A meta de desmatamento zero, defendida pelo Brasil e pela Colômbia, também fica de fora das decisões. O termo é mencionado no preâmbulo apenas como “um ideal a ser alcançado na região”.
Entre os parágrafos da decisão, a questão volta a aparecer como uma das opções de metas nacionais a serem apoiadas pela cooperação regional.
Em uma das poucas mudanças na linguagem do texto, houve um avanço na única menção do documento ao setor de combustíveis fósseis.
“Iniciar um diálogo entre os Estados Partes sobre a sustentabilidade de setores tais como mineração e hidrocarbonetos na região amazônica, no marco da Agenda 2030 para o desenvolvimento sustentável e de suas políticas nacionais soberanas”, diz a Declaração de Belém.
O rascunho do último domingo (6) responsabilizava apenas atores privados, prevendo “exortar os atores envolvidos no ciclo de vida de minérios e hidrocarbonetos a alinhar suas práticas à Agenda 2030”.
O documento mantém o teor do rascunho a que a reportagem teve acesso no último final de semana, antes da conclusão dos Diálogos Amazônicos, que reuniu ONGs e movimentos sociais nos três dias anteriores à Cúpula sob a promessa do governo federal de considerar reivindicações populares na reunião de chefes de Estado.
A Cúpula começou ainda pela manhã, com uma abertura oficial com discursos das autoridades e representantes da sociedade civil.
A fala mais impactante foi a do presidente colombiano, Gustavo Petro, que aproveitou a oportunidade para jogar luz sobre os dissensos em torno do encontro.

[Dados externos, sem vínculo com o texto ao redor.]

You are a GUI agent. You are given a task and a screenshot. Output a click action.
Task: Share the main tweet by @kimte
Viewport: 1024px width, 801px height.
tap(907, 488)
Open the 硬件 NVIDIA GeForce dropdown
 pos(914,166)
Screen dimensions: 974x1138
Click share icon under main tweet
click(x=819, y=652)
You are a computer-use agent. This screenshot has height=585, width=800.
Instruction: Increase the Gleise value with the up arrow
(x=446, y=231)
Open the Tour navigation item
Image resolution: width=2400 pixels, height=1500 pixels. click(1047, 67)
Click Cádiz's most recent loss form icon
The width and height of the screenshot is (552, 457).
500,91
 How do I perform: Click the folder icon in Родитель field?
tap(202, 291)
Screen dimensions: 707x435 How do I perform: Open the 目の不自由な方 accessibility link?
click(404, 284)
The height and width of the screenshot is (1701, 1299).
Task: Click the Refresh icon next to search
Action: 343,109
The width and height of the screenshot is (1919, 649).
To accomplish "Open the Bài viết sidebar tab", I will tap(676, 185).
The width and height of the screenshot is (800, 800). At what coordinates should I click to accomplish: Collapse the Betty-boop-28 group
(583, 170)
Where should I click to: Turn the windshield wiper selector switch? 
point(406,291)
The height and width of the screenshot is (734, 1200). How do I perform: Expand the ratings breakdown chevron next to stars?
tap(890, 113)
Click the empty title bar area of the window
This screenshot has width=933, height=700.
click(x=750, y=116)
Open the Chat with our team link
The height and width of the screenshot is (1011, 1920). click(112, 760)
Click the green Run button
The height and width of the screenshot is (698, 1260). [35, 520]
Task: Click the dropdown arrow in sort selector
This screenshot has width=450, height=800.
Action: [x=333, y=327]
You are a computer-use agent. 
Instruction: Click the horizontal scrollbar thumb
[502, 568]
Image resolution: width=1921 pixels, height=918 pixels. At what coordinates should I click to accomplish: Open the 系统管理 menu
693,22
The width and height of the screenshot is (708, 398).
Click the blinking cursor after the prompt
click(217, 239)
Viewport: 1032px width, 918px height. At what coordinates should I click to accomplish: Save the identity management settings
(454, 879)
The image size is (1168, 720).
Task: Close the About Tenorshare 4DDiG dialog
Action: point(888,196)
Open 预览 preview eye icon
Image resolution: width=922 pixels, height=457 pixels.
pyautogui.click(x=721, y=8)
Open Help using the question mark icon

O principal é a ideia de impedir novos projetos de exploração de petróleo na Amazônia, defendida publicamente por ele e rejeitada pelo presidente Lula (PT).
Numa fala dura, que aconteceu pouco depois do discurso do brasileiro, Petro acusou a esquerda de negacionismo climático. “Há um enorme conflito ético, sobretudo por forças progressistas, que deveriam estar ao lado da ciência”, afirmou, tratando do consenso científico sobre a crise do clima.
“[Os governos de] direita têm um fácil escape, que é o negacionismo. Negam a ciência. Para os progressistas, é muito difícil. Gera então outro tipo de negacionismo: falar em transições”, disse, em referência ao frequente termo usado por governos para justificar a continuidade dos investimentos em energias de fontes fósseis.
Criticado por Petro, o argumento da transição energética foi reforçado ao longo da tarde pelo ministro de Minas e Energia, Alexandre Silveira, e pelo presidente da Petrobras, Jean Paul Prates, que falaram à imprensa em momentos separados.
“O que nós temos que fazer, inclusive aproveitando que a COP será aqui, é discutir como o uso do petróleo, que ainda vai durar por algumas décadas, pode ajudar a financiar a transição energética”, afirmou Prates.
Já Silveira incitou dúvidas, sem apresentar evidências, sobre o consenso científico em torno da necessidade de se barrar novos investimentos em combustíveis fósseis. Questionado sobre a declaração de Petro sobre o negacionismo, Silveira não comentou.
Entre as medidas concretas decididas pela declaração estão a criação de um painel técnico científico da Amazônia, inspirado no IPCC, o painel do clima da ONU, e também do Observatório Regional Amazônico, que será instalado na estrutura da OTCA (Organização do Tratado de Cooperação Amazônica) para compartilhar informações em tempo real entre os países.
A declaração também comunica a criação do Centro de Cooperação Policial Internacional da Amazônia, com sede em Manaus, para integração de inteligência e esforços policiais no combate a crimes na região.
O texto também traz um compromisso específico de cooperação para combate ao garimpo ilegal, prevendo “erradicar a exploração ilícita de minerais e delitos conexos, incluindo lavagem de dinheiro”.
A cooperação contra o garimpo deve focar a “troca de informações sobre comércio e contrabando de mercúrio e outros metais pesados e na harmonização de políticas públicas para sua regulamentação e controle”.
O documento reconhece direitos indígenas, como o territorial e a serem consultados sobre projetos que afetem suas terras, em consonância com a Convenção 169 da OIT (Organização Internacional do Trabalho). O acordo ainda prevê fortalecer a cooperação para enfrentar a violência de gênero, a misoginia e o racismo na região amazônica.